Study Shows Value of NLP in Pinpointing Quality Defects

Posted on August 25, 2011 I Written By

For years, we’ve heard about how much clinical information is locked away in payer databases. Payers have offered to provide clinical summaries, electronic and otherwise, The problem is, it’s potentially inaccurate clinical information because it’s all based on billing claims. (Don’t believe me? Just ask “E-Patient” Dave de Bronkart.) It is for this reason that I don’t much trust “quality” ratings based on claims data.

Just how much of a difference there was between claims data and true clinical data hasn’t been so clear, though. Until today.

A paper just published online in the Journal of the American Medical Association found that searching EMRs with natural-language processing identified up to 12 times the number of pneumonia cases and twice the rate of kidney failure and sepsis as did searches based on billing codes—ironically called “patient safety indicators” in the study—for patients admitted for surgery at six VA hospitals. That means that hundreds of the nearly 3,000 patients whose were reviewed had postoperative complications that didn’t show up in quality and performance reports.

Just think of the implications of that as we move toward Accountable Care Organizations and outcomes-based reimbursement. If healthcare continues to rely on claims data for “quality” measurement, facilities that don’t take steps to prevent complications and reduce hospital-acquired infections could score just as high—and earn just as much bonus money—as those hospitals truly committed to patient safety. If so, quality rankings will remain false, subjective measures of true performance.

So how do we remedy this? It may not be so easy. As Cerner’s Dr. David McCallie told Bloomberg News, it will take a lot of reprogramming to embed natural-language search into existing EMRs, and doing so could, according to the Bloomberg story, “destabilize software systems” and necessitate a lot more training for physicians.

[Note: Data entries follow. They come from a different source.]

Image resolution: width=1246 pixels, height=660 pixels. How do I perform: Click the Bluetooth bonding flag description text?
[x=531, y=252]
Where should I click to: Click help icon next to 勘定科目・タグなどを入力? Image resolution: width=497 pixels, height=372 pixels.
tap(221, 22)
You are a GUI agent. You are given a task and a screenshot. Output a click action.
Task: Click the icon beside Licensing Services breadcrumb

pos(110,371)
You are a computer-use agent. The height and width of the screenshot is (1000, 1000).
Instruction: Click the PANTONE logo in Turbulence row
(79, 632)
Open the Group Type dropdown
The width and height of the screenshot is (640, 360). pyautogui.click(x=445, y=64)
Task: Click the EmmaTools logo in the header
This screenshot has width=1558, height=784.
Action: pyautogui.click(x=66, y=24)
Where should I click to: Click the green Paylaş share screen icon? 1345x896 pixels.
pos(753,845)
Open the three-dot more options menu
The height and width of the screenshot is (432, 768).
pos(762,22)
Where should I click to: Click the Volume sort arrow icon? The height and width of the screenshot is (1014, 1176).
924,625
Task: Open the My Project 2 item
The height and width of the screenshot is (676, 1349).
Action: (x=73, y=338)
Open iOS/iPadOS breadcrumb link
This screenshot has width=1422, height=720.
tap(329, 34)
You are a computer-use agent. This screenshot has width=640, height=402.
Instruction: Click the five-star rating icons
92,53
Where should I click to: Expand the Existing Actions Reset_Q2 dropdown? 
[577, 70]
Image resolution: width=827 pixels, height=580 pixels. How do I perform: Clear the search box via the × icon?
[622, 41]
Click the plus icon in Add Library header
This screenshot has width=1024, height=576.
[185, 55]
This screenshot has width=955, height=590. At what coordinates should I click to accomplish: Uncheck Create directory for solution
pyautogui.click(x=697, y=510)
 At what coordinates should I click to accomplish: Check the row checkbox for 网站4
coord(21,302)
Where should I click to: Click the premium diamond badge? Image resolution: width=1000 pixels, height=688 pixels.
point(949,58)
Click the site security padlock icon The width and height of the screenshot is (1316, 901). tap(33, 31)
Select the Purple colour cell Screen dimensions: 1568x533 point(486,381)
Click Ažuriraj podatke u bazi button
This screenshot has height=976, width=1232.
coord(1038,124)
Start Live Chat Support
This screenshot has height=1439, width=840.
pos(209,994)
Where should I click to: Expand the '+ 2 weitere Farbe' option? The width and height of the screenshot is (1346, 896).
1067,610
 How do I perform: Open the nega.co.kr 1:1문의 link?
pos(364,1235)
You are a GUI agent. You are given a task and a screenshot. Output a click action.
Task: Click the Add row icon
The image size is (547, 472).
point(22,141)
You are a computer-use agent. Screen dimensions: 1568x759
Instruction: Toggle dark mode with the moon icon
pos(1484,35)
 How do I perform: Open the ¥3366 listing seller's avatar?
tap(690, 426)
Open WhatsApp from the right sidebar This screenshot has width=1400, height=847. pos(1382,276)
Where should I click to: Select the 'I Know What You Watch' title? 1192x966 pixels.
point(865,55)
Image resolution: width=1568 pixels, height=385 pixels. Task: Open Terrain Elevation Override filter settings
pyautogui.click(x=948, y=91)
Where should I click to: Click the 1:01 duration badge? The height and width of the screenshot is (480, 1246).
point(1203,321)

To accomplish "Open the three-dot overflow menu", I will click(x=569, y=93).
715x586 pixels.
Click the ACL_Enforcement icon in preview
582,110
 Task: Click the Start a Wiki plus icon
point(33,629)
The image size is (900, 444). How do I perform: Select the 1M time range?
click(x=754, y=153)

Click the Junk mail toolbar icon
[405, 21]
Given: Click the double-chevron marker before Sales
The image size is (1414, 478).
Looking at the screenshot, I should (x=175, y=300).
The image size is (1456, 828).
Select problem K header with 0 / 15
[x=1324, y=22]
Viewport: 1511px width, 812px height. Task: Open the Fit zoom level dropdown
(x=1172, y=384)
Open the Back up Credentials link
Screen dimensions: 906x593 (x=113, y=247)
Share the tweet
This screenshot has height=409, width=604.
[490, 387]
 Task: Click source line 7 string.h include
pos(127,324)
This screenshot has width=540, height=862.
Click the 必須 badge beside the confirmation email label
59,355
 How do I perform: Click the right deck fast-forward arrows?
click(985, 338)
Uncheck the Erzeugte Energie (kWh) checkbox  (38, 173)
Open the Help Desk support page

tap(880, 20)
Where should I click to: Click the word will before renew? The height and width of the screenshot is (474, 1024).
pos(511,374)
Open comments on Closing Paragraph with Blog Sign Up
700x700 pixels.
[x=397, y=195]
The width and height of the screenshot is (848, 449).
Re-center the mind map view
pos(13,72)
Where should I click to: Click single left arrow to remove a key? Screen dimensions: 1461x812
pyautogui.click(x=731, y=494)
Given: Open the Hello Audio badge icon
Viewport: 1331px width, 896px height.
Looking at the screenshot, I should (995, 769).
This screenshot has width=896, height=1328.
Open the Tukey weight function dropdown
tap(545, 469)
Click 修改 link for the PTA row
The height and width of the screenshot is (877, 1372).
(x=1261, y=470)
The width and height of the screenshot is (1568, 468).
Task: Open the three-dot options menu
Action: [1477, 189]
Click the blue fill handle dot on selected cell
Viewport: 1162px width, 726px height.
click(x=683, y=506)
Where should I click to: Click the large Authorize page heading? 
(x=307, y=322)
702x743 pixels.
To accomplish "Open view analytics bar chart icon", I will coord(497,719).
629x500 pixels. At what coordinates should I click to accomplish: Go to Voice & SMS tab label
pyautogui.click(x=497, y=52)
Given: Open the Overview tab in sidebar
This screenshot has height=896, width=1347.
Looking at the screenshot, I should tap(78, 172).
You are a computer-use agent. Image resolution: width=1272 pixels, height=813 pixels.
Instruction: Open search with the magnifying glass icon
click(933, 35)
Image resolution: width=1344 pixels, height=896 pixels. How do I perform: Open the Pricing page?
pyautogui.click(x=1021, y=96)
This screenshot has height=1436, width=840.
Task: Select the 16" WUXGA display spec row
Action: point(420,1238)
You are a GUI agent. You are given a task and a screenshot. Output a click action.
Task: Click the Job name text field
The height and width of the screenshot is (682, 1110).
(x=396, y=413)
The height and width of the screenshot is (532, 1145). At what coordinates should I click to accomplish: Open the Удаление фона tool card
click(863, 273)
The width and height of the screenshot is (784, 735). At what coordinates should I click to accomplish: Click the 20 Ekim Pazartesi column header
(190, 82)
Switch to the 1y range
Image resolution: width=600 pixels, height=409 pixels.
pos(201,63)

I’m no technical expert, so I don’t know how NLP could destabilize software. From a layman’s perspective, it almost sounds as if vendors don’t want to put the time and effort into redesigning their products. Could it be?

I suppose there is still a chance that HHS could require NLP in Stage 3 of meaningful use—it’s not gonna happen for Stage 2—but I’m sure vendors and providers alike will say it’s too difficult. They may even say there just isn’t enough evidence; this JAMA study certainly would have to be replicated and corroborated. But are you willing to take the chance that the hospital you visit for surgery doesn’t have any real incentive to take steps to prevent complications?